GPS of the brain does a lot more than navigation

Authored by ervse.com and submitted by Mattroeing
image for GPS of the brain does a lot more than navigation

The brain part which creates mental maps of our environment plays a much bigger function in learning and memory than we earlier thought. This is as per a new research published this week in the Nature journal by Princeton University researchers. These researchers have discovered that those same brain areas are active when the brain is discovering a very different form of environment, one consisting listening to sounds. They observed neural action as the rats listened and reacted to several sounds, and discovered same firing patterns to those seen when rats are exploring their environments.

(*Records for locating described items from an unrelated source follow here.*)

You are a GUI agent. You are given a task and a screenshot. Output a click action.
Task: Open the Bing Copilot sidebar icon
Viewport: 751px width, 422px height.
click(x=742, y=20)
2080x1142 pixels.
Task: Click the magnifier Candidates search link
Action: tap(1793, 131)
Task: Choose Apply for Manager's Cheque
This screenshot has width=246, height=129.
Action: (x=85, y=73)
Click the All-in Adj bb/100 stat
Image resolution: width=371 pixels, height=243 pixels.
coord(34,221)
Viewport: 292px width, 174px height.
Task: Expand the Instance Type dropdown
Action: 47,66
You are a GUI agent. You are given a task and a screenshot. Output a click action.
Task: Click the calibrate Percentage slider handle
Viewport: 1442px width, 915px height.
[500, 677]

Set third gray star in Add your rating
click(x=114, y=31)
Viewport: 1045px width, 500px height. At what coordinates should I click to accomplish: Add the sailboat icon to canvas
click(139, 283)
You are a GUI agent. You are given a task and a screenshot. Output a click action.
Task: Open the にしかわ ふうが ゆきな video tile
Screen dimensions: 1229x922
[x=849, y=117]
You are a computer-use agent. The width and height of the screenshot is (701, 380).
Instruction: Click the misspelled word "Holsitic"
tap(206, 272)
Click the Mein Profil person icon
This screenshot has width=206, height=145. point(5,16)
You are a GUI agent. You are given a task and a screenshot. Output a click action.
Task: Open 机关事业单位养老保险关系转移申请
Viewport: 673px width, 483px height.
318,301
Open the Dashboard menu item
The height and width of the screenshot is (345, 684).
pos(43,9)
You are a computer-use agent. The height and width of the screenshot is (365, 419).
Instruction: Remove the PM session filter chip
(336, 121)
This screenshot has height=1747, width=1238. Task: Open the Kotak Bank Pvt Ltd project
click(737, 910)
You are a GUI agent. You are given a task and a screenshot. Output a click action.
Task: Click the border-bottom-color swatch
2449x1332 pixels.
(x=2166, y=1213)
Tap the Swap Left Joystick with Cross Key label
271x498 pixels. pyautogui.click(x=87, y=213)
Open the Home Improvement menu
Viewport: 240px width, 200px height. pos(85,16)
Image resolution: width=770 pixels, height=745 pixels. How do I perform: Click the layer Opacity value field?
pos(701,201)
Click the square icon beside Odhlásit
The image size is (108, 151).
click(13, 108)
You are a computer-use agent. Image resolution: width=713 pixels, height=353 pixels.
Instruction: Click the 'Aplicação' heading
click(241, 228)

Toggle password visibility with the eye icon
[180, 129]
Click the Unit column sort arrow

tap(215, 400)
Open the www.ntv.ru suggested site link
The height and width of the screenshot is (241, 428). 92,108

Through giving the rats a different assignment, such as sound exploring, the researchers might observe proof of cognitive activities in the hippocampal-entorhinal circuit. They picked sound as an analogy to space since both can vary along a continuum: the rats can explore ever-increasing frequencies, in the same manner, they would move forward along a lengthy corridor. To test the concept, the researchers observed the electrical activity of neurons in the hippocampal and entorhinal regions as the rats controlled sounds and discovered to relate several sound frequencies with rewards.

The researchers then trained the rats to reduce a lever to increase the pitch, or frequency, of a tone being played over a speaker. The rats learned that if they let go of the lever when the tone attained a predetermined frequency range, they would be awarded. They noted that the patterns of neuronal firing related to the rats’ behavior during the assignment. A series of neural activity were produced through the frequencies progression, analogous to the sequences produced during traversing a progression of places in space.

The discovery matches with how we think about mapping our environment in the situation of discovering new places and making memories of experiences.

samisjiggy on April 17th, 2017 at 09:04 UTC »

Call me crazy but I think this article was written by an algorithm.

19760408 on April 17th, 2017 at 06:27 UTC »

I have no brain GPS. Which makes sense. Some people must have a more developed and better form of this. I'm not kidding when I say that I get lost everywhere: video games, new towns, indoors, on the lake. I must fall in the lowest end of this curve. I am extraordinarily bad.

SashasSpirit on April 17th, 2017 at 06:20 UTC »

Is this why memory palaces work? From my understanding we're designed to memorize places and directions natively. It makes sense. But long lists of data trouble us, so some place information along a mental path through a memory of a familiar place or create one all together.